Vaccines are raciss

Or perhaps it is only the viruses that discriminate on the nonexistent basis of “race”:

[T]he HPV subtypes included in the existing two HPV vaccines — Gardasil, developed by Merck, and Cervarix, made by GlaxoSmithKline — are most common among white women but are significantly less common in non-white women. Within Hoyo’s trial, 65% of white women with HPV had the subtypes known as 16 or 18 , while only 36% of African-American women did. That means African-American women are only half as likely to get the type of HPV against which the vaccine works.

The findings highlight the complex role that race plays in medicine, especially as genetic studies reveal more biological reasons behind why racial and ethnic groups may have different propensities for disease, and respond in varying ways to drugs. “We don’t like to admit that race and ethnicity count, but they certainly do in the distribution of infectious diseases,” says Dr. Arthur Caplan, a bioethicist at the University of Pennsylvania. “Not to sound like a dope, but when [race] matters it matters.”

HPV infection is hardly the first disease to be linked to race. Tay-Sach’s is more common in Ashkenazi Jews, sickle-cell anemia is found mostly in Mediterranean or African populations, and cystic fibrosis has a higher incidence among people with Irish or English ethnicity. But all of those conditions are driven by genetic mutations that can be detected through testing. What makes the HPV findings trickier is the fact that the vaccine is designed to protect women before they become infected, and there is no way to tell which strains a woman will get — except, as Hoyo’s findings suggest, by her race.

*PROVIDED DATA*.

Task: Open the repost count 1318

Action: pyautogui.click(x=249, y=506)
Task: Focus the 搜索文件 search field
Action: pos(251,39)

*EXERCISE SET*.
[A] Echo the passage on HPV vaccines and race word for word, starting with "Or perhaps it" and going on through "the vaccine works.".
[B] In the passage on HPV vaccines and race, what percentage of African-American women with HPV in Hoyo's trial had subtypes 16 or 18?
[C] Carry on writing the passage on HPV vaccines and race from the point where it stops.

*ANSWERS FOR THE EXERCISE*.
[A]
Or perhaps it is only the viruses that discriminate on the nonexistent basis of “race”:

[T]he HPV subtypes included in the existing two HPV vaccines — Gardasil, developed by Merck, and Cervarix, made by GlaxoSmithKline — are most common among white women but are significantly less common in non-white women. Within Hoyo’s trial, 65% of white women with HPV had the subtypes known as 16 or 18 , while only 36% of African-American women did. That means African-American women are only half as likely to get the type of HPV against which the vaccine works.

[B] 36%

[C]
That suggests that medical predictions should be based on some type of racial profiling; is it ethical to recommend different vaccines for different women based on race?

It’s fascinating that the magical belief in the nonexistence of something that is materially and scientifically observable appears to be on the verge of being elevated to an ethical principle that trumps medical science.

We already know that this magical belief trumps statistical correlation. But it is remarkable to observe that some of those who otherwise claim to value science uber alles should reveal themselves to have elevated their fixed ideas on human genetic and cultural sameness to a state of ethical priority.

Of course, this is very dangerous ground for the equalitarians. Once one admits that different racial and ethnic groups not only exist, but have different propensities for disease, it becomes considerably harder to deny that both logic and history dictate that different human population groups have different propensities for things like crime and building, maintaining, and participating in advanced civilizations.